Governments must accept they have lost the debate over the legitimacy of mass surveillance and reform their oversight of intelligence gathering, Amnesty International and Privacy International said today in a briefing published two years after Edward Snowden blew the lid on US and UK intelligence agencies’ international spying network.

“The balance of power is beginning to shift,” said Edward Snowden in an article published today in newspapers around the world. “With each court victory, with every change in law, we demonstrate facts are more convincing than fear.”

The briefing, Two Years After Snowden: Protecting Human Rights in an Age of Mass Surveillance, warns that governments are looking to maintain and expand mass surveillance, despite the practice being condemned as a human rights violation by courts, parliaments and human rights bodies. It comes on the heels of the adoption of the USA Freedom Act by the U.S. Congress this week, a solitary and limited example of legislative rollback of surveillance powers since Snowden's revelations began.

Governments defy public opinion by expanding surveillance

During the past two years, mass surveillance has been condemned as excessive and a violation of human rights by courts, parliamentary enquiries and legal and technology experts appointed by governments and international institutions such as the Council of Europe and the United Nations.

The briefing warns that, in defiance of global condemnation, UK and US spying programmes remain shrouded in secrecy, while several other governments are seeking new surveillance powers of their own.

Denmark, Finland, France, the Netherlands, Pakistan and Switzerland are discussing or set to present new intelligence bills that will increase their ability to spy on communications in these countries and beyond. Just this week, the French Senate voted on a new bill that would grant the authorities vastly increased surveillance powers.

The briefing also warns that technological advances will make surveillance technology cheaper, more powerful and more widespread. Much of the capability currently available only to US and UK intelligence agencies will likely be available to many more countries in future.

Seven-point plan for protecting human rights in the digital age

Amnesty International and Privacy International today presented a seven-point plan calling on governments to introduce checks and balances on the use of surveillance, including proper judicial control and parliamentary oversight.

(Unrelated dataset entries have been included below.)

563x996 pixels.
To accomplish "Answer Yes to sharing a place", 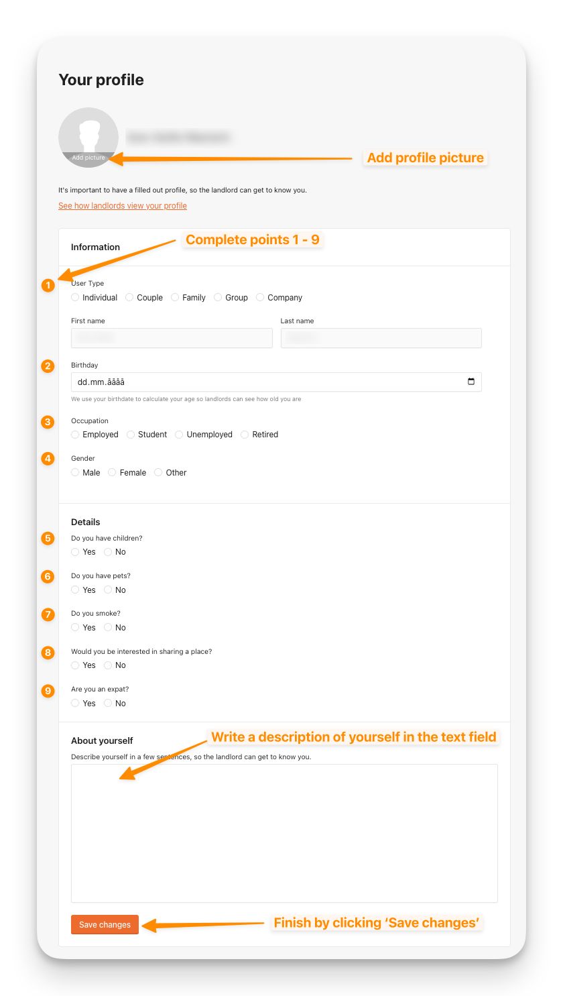I will 76,665.
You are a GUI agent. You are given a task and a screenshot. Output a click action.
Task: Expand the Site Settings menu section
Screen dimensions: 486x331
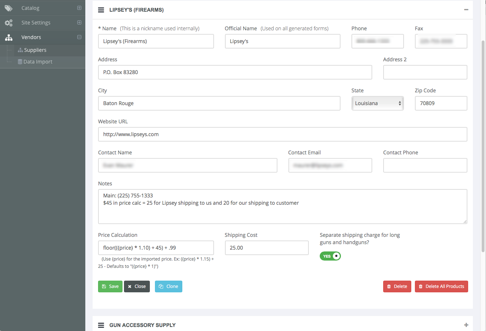(x=79, y=23)

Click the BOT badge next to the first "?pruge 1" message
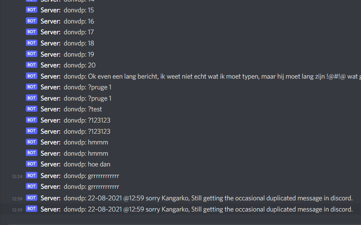pyautogui.click(x=31, y=87)
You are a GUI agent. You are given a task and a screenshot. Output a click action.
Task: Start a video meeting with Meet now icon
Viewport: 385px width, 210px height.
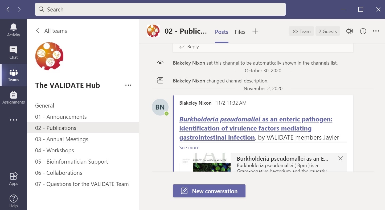click(349, 31)
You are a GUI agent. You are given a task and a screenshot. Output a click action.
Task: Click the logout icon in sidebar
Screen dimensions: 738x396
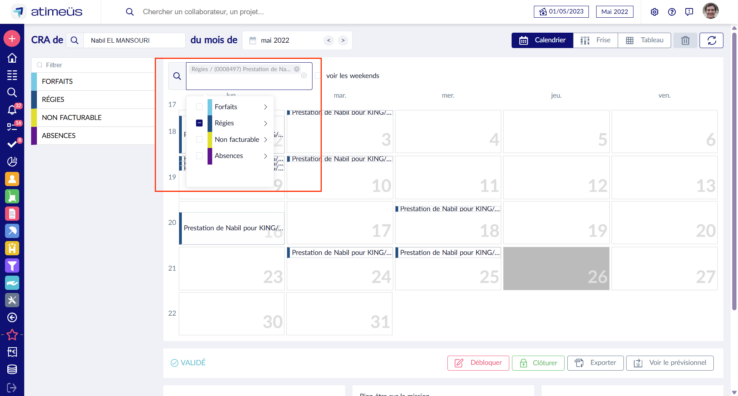click(x=12, y=388)
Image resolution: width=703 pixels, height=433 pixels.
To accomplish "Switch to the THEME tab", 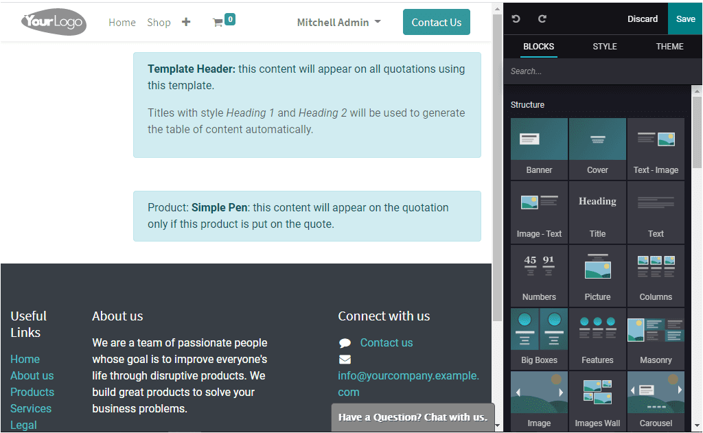I will pos(669,47).
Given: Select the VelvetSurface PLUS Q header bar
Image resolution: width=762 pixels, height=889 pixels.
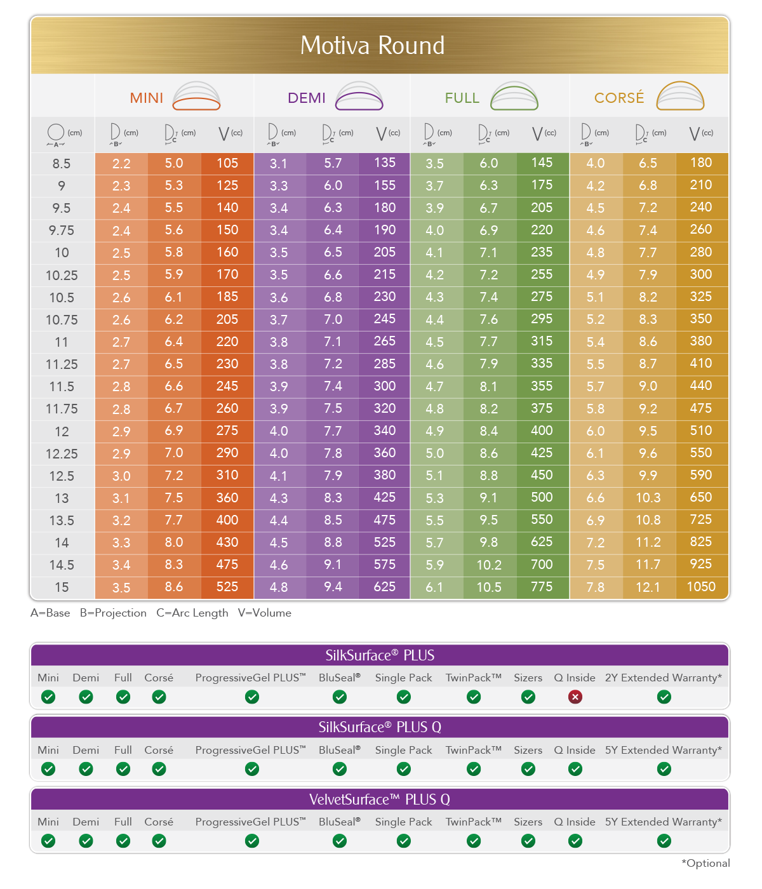Looking at the screenshot, I should 380,799.
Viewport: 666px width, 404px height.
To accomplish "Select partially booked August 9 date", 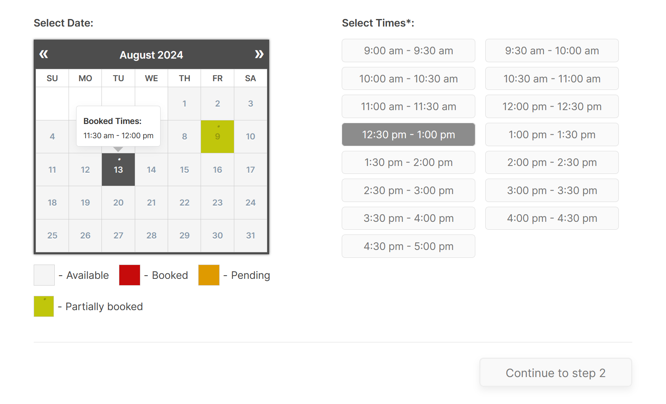I will [217, 137].
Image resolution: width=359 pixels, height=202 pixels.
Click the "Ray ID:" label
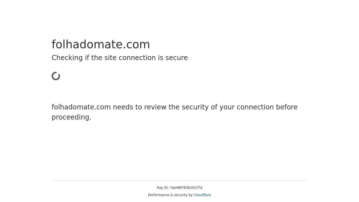(163, 188)
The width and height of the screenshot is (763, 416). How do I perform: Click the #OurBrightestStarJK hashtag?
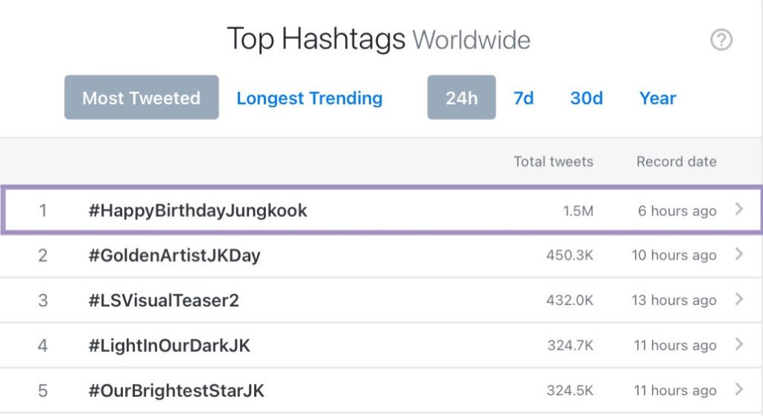(176, 390)
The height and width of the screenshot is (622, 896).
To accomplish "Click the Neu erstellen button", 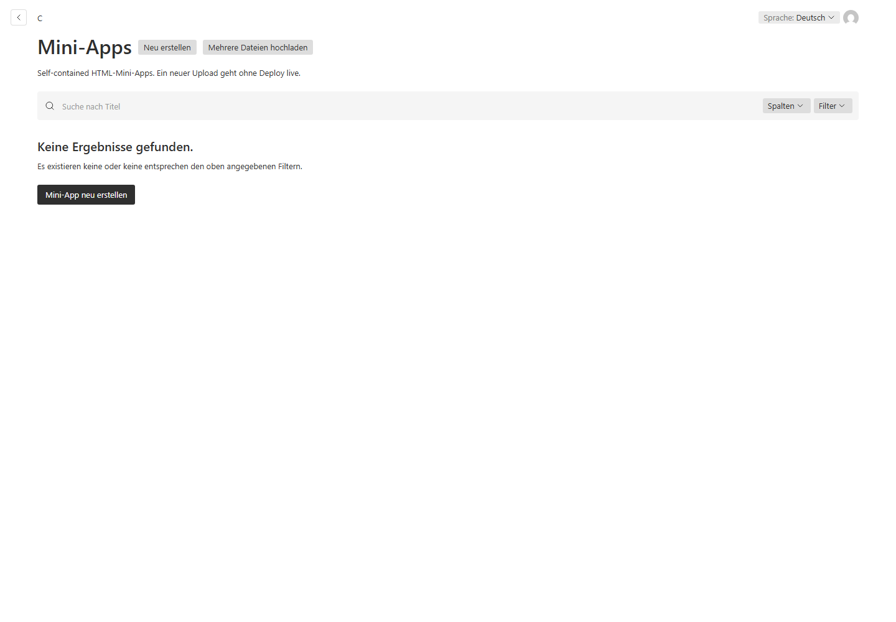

The rights groups want communications surveillance to be reeled in within the bounds of international human rights law, which means it only happens when it is:

  • Targeted, based on sufficient evidence of wrongdoing, and is authorized by a strictly independent authority, such as a judge,
  • Overseen by transparent and independent parliamentary and judicial processes,
  • Governed by publicly available and sufficiently detailed rules and policies.

 

The rights groups are also calling on powerful internet and telecoms companies to do more to protect the internet and phone communications of billions of people from invasive surveillance and criminal attacks. Companies should invest in new and better encryption and other privacy technologies for securing and anonymizing data, and inform users when the law may oblige them to hand their data over to governments.